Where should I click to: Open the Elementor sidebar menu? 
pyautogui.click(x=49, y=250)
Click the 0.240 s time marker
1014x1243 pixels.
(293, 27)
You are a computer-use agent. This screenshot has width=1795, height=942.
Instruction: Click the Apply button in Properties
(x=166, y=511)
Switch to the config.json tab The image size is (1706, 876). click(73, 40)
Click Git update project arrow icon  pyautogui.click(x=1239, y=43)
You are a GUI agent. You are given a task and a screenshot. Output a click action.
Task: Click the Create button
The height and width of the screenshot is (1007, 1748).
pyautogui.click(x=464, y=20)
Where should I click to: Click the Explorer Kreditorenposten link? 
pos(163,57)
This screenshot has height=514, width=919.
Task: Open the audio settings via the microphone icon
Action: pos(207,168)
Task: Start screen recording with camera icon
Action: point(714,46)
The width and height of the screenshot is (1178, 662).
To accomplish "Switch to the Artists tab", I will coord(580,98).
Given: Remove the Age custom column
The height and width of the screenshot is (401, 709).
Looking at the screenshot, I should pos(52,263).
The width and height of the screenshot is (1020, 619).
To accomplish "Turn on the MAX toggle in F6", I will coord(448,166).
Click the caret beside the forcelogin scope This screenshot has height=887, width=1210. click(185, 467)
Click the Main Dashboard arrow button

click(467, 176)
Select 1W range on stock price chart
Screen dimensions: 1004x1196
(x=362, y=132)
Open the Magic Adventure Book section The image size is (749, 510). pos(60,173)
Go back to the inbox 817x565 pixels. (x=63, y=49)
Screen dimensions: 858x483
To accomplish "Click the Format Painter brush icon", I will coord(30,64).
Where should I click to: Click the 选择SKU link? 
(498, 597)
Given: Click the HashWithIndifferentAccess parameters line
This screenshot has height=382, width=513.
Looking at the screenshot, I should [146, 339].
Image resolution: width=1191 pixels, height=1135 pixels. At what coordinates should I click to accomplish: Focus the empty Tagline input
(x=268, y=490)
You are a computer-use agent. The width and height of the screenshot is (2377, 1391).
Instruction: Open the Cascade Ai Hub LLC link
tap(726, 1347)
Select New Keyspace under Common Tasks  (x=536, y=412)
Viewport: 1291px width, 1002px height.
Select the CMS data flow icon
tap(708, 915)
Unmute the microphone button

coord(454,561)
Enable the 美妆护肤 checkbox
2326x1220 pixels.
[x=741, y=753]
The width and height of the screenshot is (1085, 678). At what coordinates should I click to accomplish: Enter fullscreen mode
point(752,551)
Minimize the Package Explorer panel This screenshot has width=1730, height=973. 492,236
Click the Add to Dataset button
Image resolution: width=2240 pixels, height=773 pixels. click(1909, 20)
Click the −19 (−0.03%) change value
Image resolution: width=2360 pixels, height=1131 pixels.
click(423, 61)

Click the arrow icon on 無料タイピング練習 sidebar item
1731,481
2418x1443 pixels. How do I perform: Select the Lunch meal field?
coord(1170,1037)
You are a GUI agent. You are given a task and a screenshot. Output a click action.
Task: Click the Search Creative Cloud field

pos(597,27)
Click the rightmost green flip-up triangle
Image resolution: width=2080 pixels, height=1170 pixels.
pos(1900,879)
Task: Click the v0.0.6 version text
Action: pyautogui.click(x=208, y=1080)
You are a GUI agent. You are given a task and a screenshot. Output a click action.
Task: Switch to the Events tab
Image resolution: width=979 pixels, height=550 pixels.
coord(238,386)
+===+
### REQUIRED ACTION
Each record above has to be printed again, word for word.

### SOLUTION
Where should I click to: Open the Elementor sidebar menu? 
pyautogui.click(x=49, y=250)
Click the 0.240 s time marker
1014x1243 pixels.
(293, 27)
You are a computer-use agent. This screenshot has width=1795, height=942.
Instruction: Click the Apply button in Properties
(x=166, y=511)
Switch to the config.json tab The image size is (1706, 876). click(73, 40)
Click Git update project arrow icon  pyautogui.click(x=1239, y=43)
You are a GUI agent. You are given a task and a screenshot. Output a click action.
Task: Click the Create button
The height and width of the screenshot is (1007, 1748).
pyautogui.click(x=464, y=20)
Where should I click to: Click the Explorer Kreditorenposten link? 
pos(163,57)
This screenshot has height=514, width=919.
Task: Open the audio settings via the microphone icon
Action: pos(207,168)
Task: Start screen recording with camera icon
Action: point(714,46)
The width and height of the screenshot is (1178, 662).
To accomplish "Switch to the Artists tab", I will coord(580,98).
Given: Remove the Age custom column
The height and width of the screenshot is (401, 709).
Looking at the screenshot, I should pos(52,263).
The width and height of the screenshot is (1020, 619).
To accomplish "Turn on the MAX toggle in F6", I will coord(448,166).
Click the caret beside the forcelogin scope This screenshot has height=887, width=1210. click(185, 467)
Click the Main Dashboard arrow button

click(467, 176)
Select 1W range on stock price chart
Screen dimensions: 1004x1196
(x=362, y=132)
Open the Magic Adventure Book section The image size is (749, 510). pos(60,173)
Go back to the inbox 817x565 pixels. (x=63, y=49)
Screen dimensions: 858x483
To accomplish "Click the Format Painter brush icon", I will coord(30,64).
Where should I click to: Click the 选择SKU link? 
(498, 597)
Given: Click the HashWithIndifferentAccess parameters line
This screenshot has height=382, width=513.
Looking at the screenshot, I should [146, 339].
Image resolution: width=1191 pixels, height=1135 pixels. At what coordinates should I click to accomplish: Focus the empty Tagline input
(x=268, y=490)
You are a computer-use agent. The width and height of the screenshot is (2377, 1391).
Instruction: Open the Cascade Ai Hub LLC link
tap(726, 1347)
Select New Keyspace under Common Tasks  (x=536, y=412)
Viewport: 1291px width, 1002px height.
Select the CMS data flow icon
tap(708, 915)
Unmute the microphone button

coord(454,561)
Enable the 美妆护肤 checkbox
2326x1220 pixels.
[x=741, y=753]
The width and height of the screenshot is (1085, 678). At what coordinates should I click to accomplish: Enter fullscreen mode
point(752,551)
Minimize the Package Explorer panel This screenshot has width=1730, height=973. 492,236
Click the Add to Dataset button
Image resolution: width=2240 pixels, height=773 pixels. click(1909, 20)
Click the −19 (−0.03%) change value
Image resolution: width=2360 pixels, height=1131 pixels.
click(423, 61)

Click the arrow icon on 無料タイピング練習 sidebar item
1731,481
2418x1443 pixels. How do I perform: Select the Lunch meal field?
coord(1170,1037)
You are a GUI agent. You are given a task and a screenshot. Output a click action.
Task: Click the Search Creative Cloud field

pos(597,27)
Click the rightmost green flip-up triangle
Image resolution: width=2080 pixels, height=1170 pixels.
pos(1900,879)
Task: Click the v0.0.6 version text
Action: pyautogui.click(x=208, y=1080)
You are a GUI agent. You are given a task and a screenshot. Output a click action.
Task: Switch to the Events tab
Image resolution: width=979 pixels, height=550 pixels.
coord(238,386)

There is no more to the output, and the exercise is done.